I’ve done most of my database programming with MySQL MyISAM tables. As I’m taking up Yii for the first time, I’m also making the leap to InnoDB tables.
I might not be understanding Foreign Key constraints. Or, at least, with Yii Active Record, I’m seeing “cannot delete parent row” errors that I don’t think I should be seeing.
Suppose I am importing sales data and saving it in the database. One of the imported items is the agent who made the sale. I created a second table (normalization) to hold the agent name, and the sales table stores the row id of that agent.
The agent table might look like this:
id, auto increment primary key
I then set up the sale table to look like this:
id, auto increment primary key
…various columns of sale data…
t_agent_id, int not null
ADD CONSTRAINT fk_sale_agent_id FOREIGN KEY (t_agent_id) REFERENCES agent (id) ON DELETE NO ACTION ON UPDATE NO ACTION
So, in the sale table, I could have many sales which all reference the same agent who made the sale.
The models and crud and views all look like the correct relationships are set up as generated by gii with giix extension.
It seems to me that I should be able to delete a row of the sale table without deleting the referenced agent row. After all, that agent could have hundreds of sales, and I ought to be able to delete one of those sales without deleting the agent.
That’s where I get an error message to the effect that I can’t delete the parent row because of the foreign key constraint. I apologize for being vague here: I was trying all sorts of things trying to understand what the issue was, and I’m not totally clear on what caused what.
My solution, so far, has been to simply delete the foreign keys. The generated code keeps the relationship, so joins still work automatically. Nice! However, my solution is obviously WRONG. You can’t fix an integrity problem by removing the integrity check!
I established a foreign key expressing a many-to-one relationship, because on the view showing the sale, I want it to follow the table join to display the agent name.

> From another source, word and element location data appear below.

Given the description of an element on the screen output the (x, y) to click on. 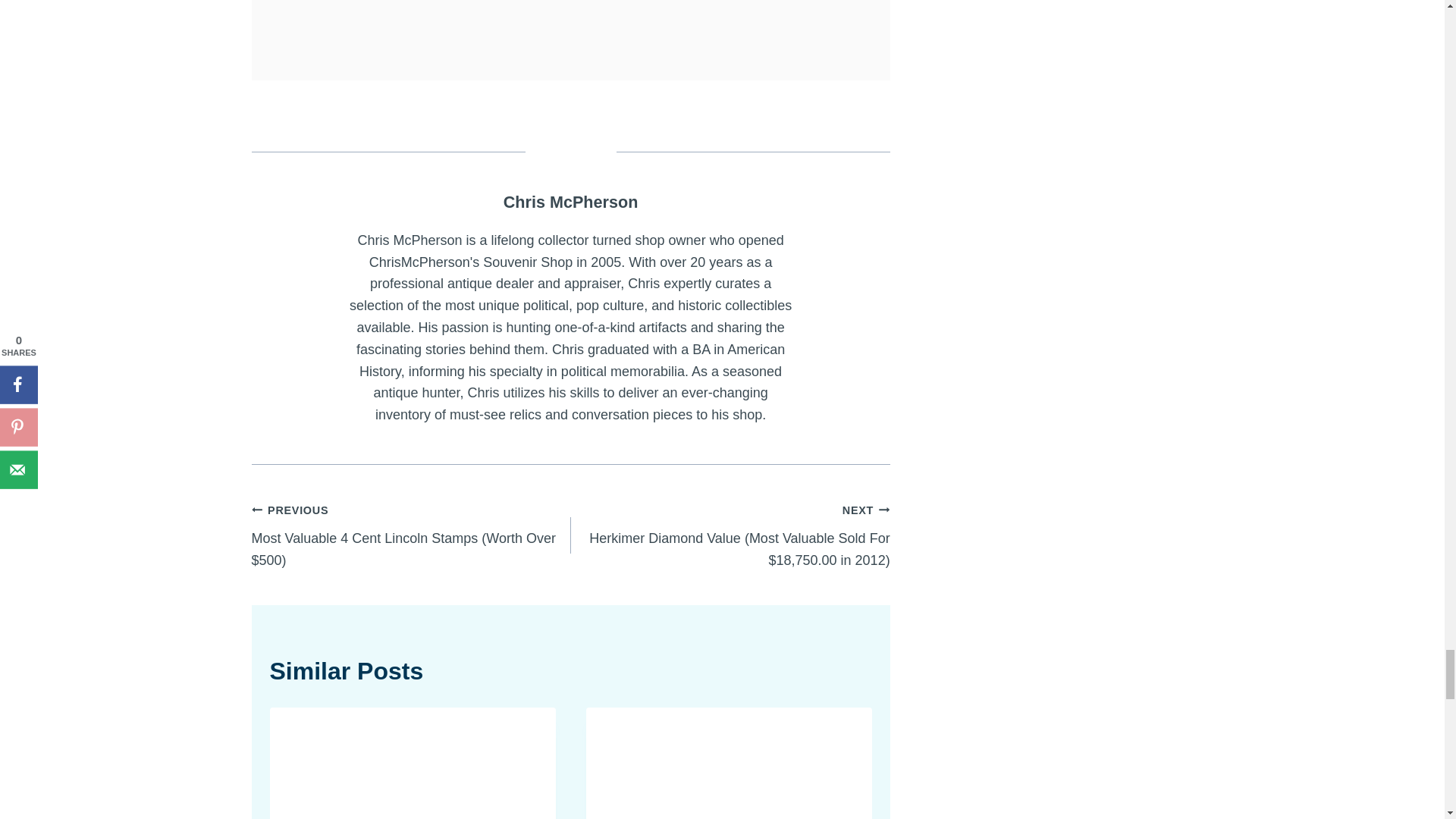
Posts by Chris McPherson (571, 201)
Chris McPherson (571, 201)
Given the description of an element on the screen output the (x, y) to click on. 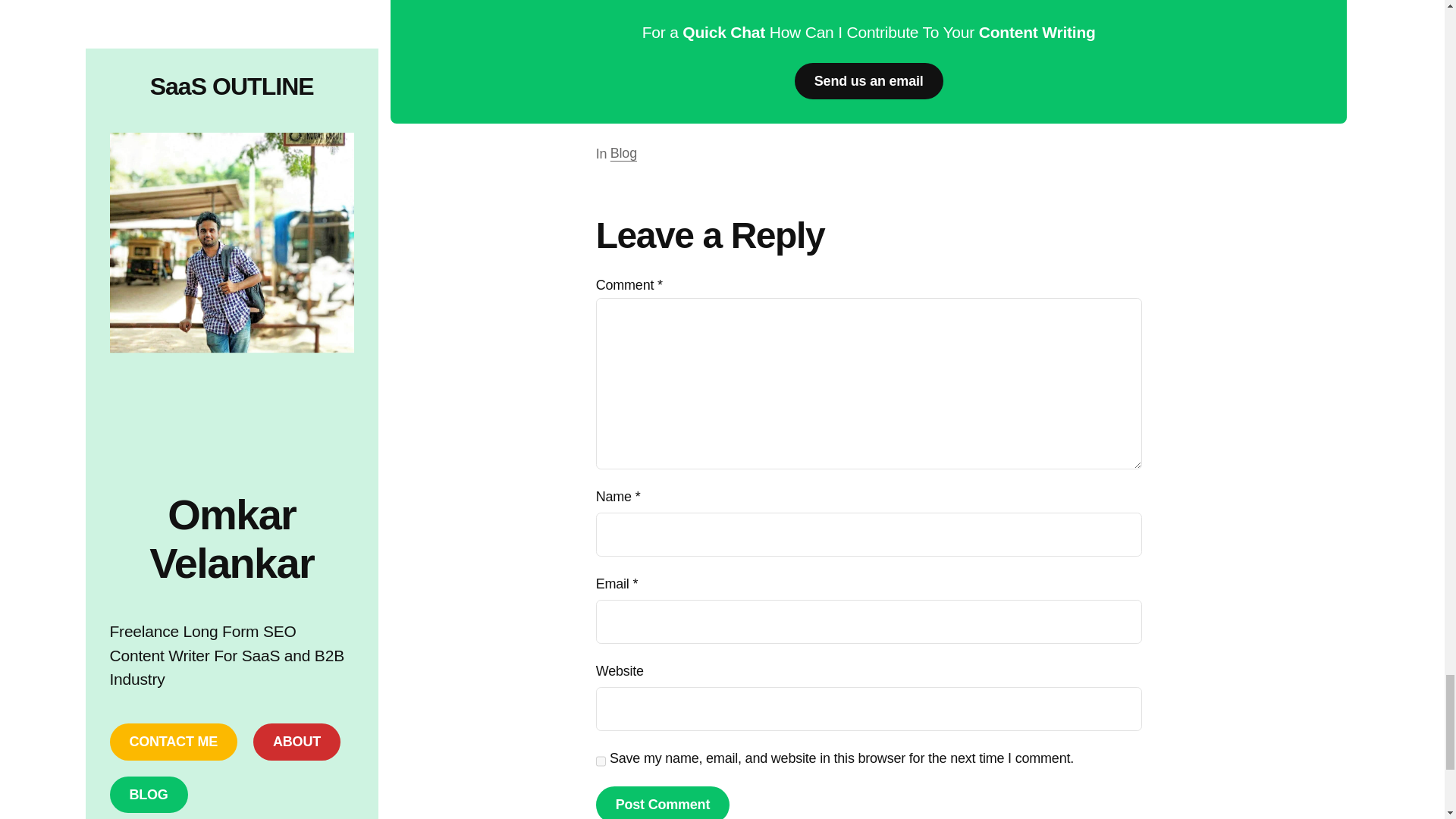
Send us an email (868, 81)
Blog (623, 152)
Post Comment (662, 802)
Post Comment (662, 802)
Given the description of an element on the screen output the (x, y) to click on. 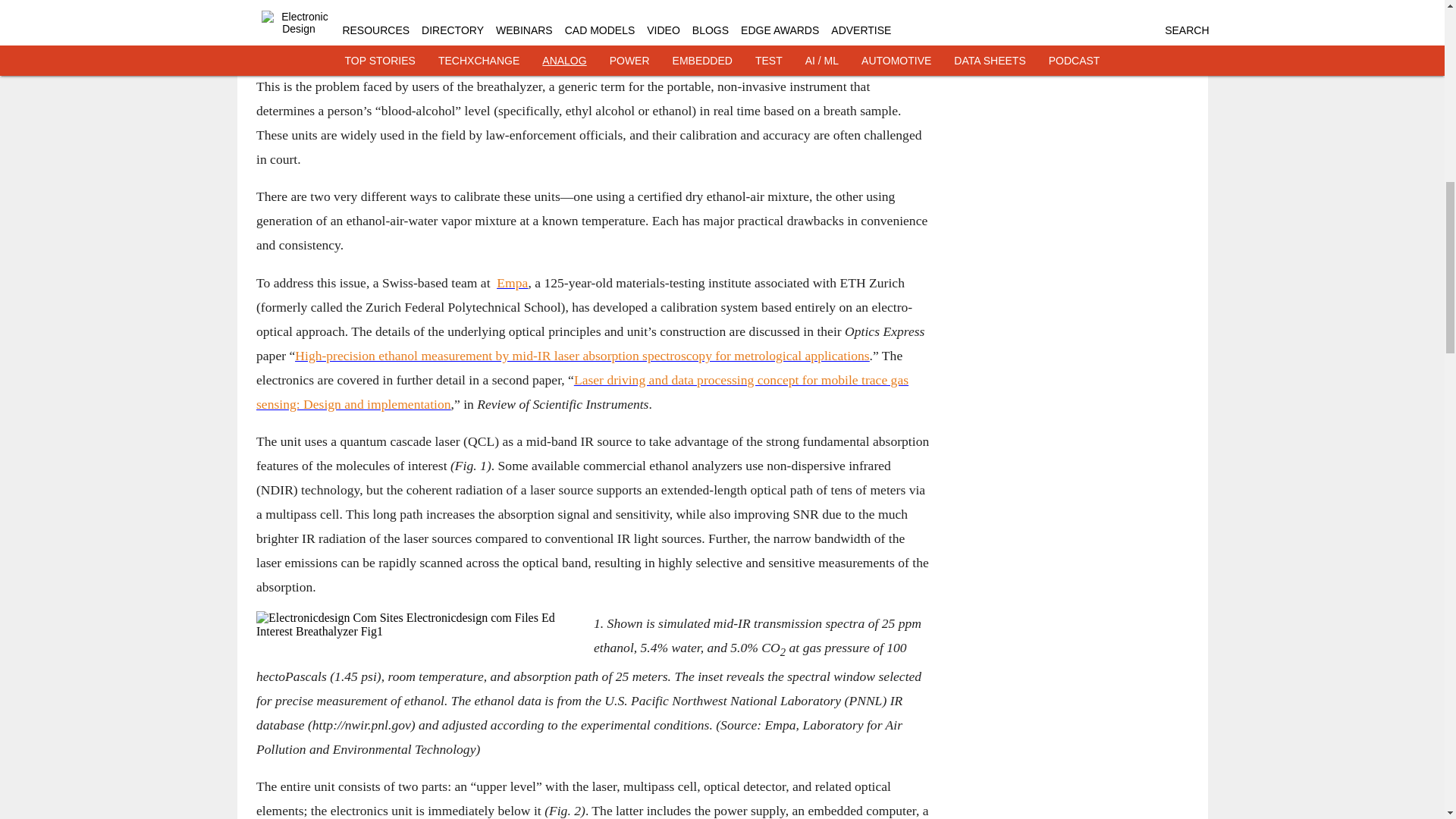
Empa (511, 282)
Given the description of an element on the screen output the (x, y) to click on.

I’ve done a fair amount of searching documentation and tutorials, and I can’t find an answer that makes sense in setting up this relationship.
Some answers imply that I have it backwards. In other words, the foreign key should be attached to the agent table expressing a one-to-many relationship to the sale table. Is that the right answer, and can gii then reverse-engineer the sale model/view to follow the agent id to the agent name?
Some answers imply that I should have foreign key constraints on both tables, pointing to each other. Intuitively, to me, that does not make sense.
To summarize, my situation is this:
As part of standard normalization, I took a repeating data item and put it in a second table. I then point to the item by placing the value of that row’s primary key in the first table. (I’m doing this many times with a few dozen tables, but if I can do this correctly for two tables, I can do it for the rest.)
I am expressing the relationships via InnoDB Foreign Keys. This is my first time working with foreign keys in MySQL, and there is very likely something here which I’m not understanding.
I am expecting Yii generated code to take this all in, and have everything hang together as intended. So far this part is looking good.
I get the concept of cascading deletes, but I’m specifying ON DELETE NO ACTION. It makes no sense for the deletion of one sale row to delete the agent row. This, again, warns me that I might have the whole arrangement backward.
Hmm… let me take it one step further. I really have a web of interconnected tables.
Suppose I have both a sale table, and a commissions-paid table, which both point to the agent table. Both sales, and commissions, are attached to a specific agent, and that agent has a row in the agent table.
The way I have it now, the sale table has a foreign key pointing to the agent table, and the commission table also has a foreign key pointing to the agent table.
Should I have it the other way around? That is, the agent table should have two foreign keys, one pointing to the sale table and one pointing to the commission table? Then it would make sense for the constraint to specify something like ON UPDATE SET NULL (which I believe means set the item in the other table to null when deleting the row of this table).
And, if I set it up that way, can the model/crud generators for the sale table figure out the sale table’s relation to the agent table, even though the foreign key is attached to the agent table?
Thanks for any help or links to documentation you can suggest!